Contraband (Universal) is a classic early-January release—the kind of middling-but-watchable heist thriller that, days after seeing it, already feels like something you caught half of on a plane two years ago. This story of a former smuggler pulled back into the business against his will is a remake of the 2008 Icelandic film Reykjavik-Rotterdam, and is directed by that film’s producer and star, Baltasar Kormákur. The setting has been moved to New Orleans, and the broodingly handsome Kormákur has been replaced by the unbroodingly handsome Mark Wahlberg, whose presence is the only reason to consider stirring from your post-holiday languor to see this movie.
I won’t try to make the case, as Adam Sternbergh half-jokingly did on the Times’ 6th Floor blog early this week, that Wahlberg has been cheated of his due as the greatest actor of his generation. Though there’s no question he’s been wonderful in movies as diverse as Three Kings, Boogie Nights, The Fighter, and I Heart Huckabees, Wahlberg is no accent-mastering shape-shifter, no saturnine Leo Di Caprio or whimsical Johnny Depp: What you see is what you get. But this true-to-his-word decency, this simplicity, is precisely what you cast Wahlberg for. I had plenty of time to consider the actor’s appeal during the unspooling of the otherwise nondescript Contraband, and here’s what I came up with: Mark Wahlberg is attractive because he seems genuinely, effortlessly masculine rather than anxiously, compensatorily macho. You believe he could singlehandedly spearhead an international smuggling scheme while also believing he’s a sweet, vulnerable family man hopelessly in love with his wife. Liam Neeson shares this badass-yet-tender quality; it’s served both actors well in the current action-hero phase of their careers, and (speaking purely as a film scholar) it’s catnip to the ladies.
Chris Farraday, Wahlberg’s character in Contraband, is the gone-straight scion of a notorious family of smugglers. At his friend Danny’s (Lukas Haas) wedding, the drunken reminiscences are all variations on, “Could this guy smuggle or could he smuggle?” Chris now runs a legit business installing private security systems, but he’s drawn back into the life when his pea-brained brother-in-law Andy (Caleb Landry Jones) botches a job delivering drugs to a local small-time hood, Tim Briggs (Giovanni Ribisi). In order to pay off Andy’s debt, and keep the psychotic Tim away from his wife and children, Chris agrees to pull off one last big job—no reformed criminal in a movie apparently ever having seen a one-last-big-job movie.
The resulting plan involves American currency counterfeited in Panama, a getaway van in a storage container, J.K. Simmons as a mustachioed ship’s captain, and a stolen Jackson Pollock that at one point gets toted through a car chase and a gunfight, giving new meaning to the term “action painting.” This smuggling plot doesn’t make much sense, but it’s a lot more fun than the dreary back-at-home storyline that has Chris’ gorgeous but blank-faced wife Kate (Kate Beckinsale) getting threatened by the nasty Briggs and sexually harassed by Chris’ best friend Sebastian (Ben Foster).

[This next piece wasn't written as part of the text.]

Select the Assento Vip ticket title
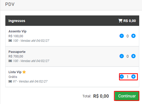 (x=17, y=31)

Contraband’s problem lies, in part, with its heedless mishmash of acting styles. Beckinsale is inexpressive to the point of near-somnolence, as if her character has an undisclosed heroin habit, while Ribisi gives a performance that’s so mannered and flamboyant it’s exhausting to watch. Tim Briggs is an interestingly non-archetypal villain for a movie of this sort: neither a mastermind nor a thug but more of a straight-up scumbag, a scrawny loser with a wheedling high-pitched voice and taste for other people’s pain. But Ribisi is way too pleased with the distinctive voice and gestures he’s created for this context-free bogeyman. Tim Briggs seems to exist in a different movie than his fellow characters; in the few moments when hero and villain come face to face, the contrast between Wahlberg’s stoic understatement and Ribisi’s gonzo hot-dogging is comical.

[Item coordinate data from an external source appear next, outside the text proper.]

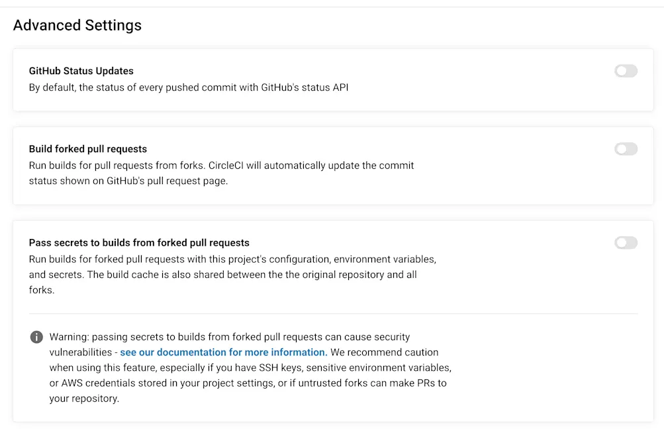664x429 pixels.
Task: Disable the GitHub Status Updates switch
Action: (x=625, y=71)
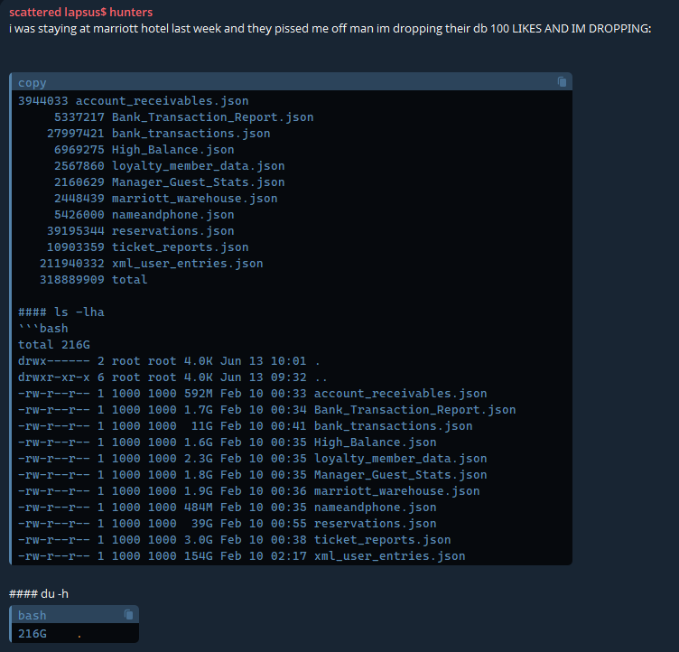Click the 11G bank_transactions.json listing row
The height and width of the screenshot is (652, 679).
pos(245,426)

There’s more than one cause for unintended laughter in Contraband—including the cognitively dissonant fact that no one in Chris Farraday’s loyal band of co-smugglers seems to notice that his every idea backfires spectacularly. But there are also a few moments that provoke intended laughter, among them some memorably filthy man-banter and a very funny twist involving J.K. Simmons in boxer shorts. If you enjoy watching Mark Wahlberg do that action-movie thing he does—a thing involving hidden cash belts and judicious ass-kicking and maritally sanctioned shirtlessness—you could do worse than to spend your next plane ride watching Contraband.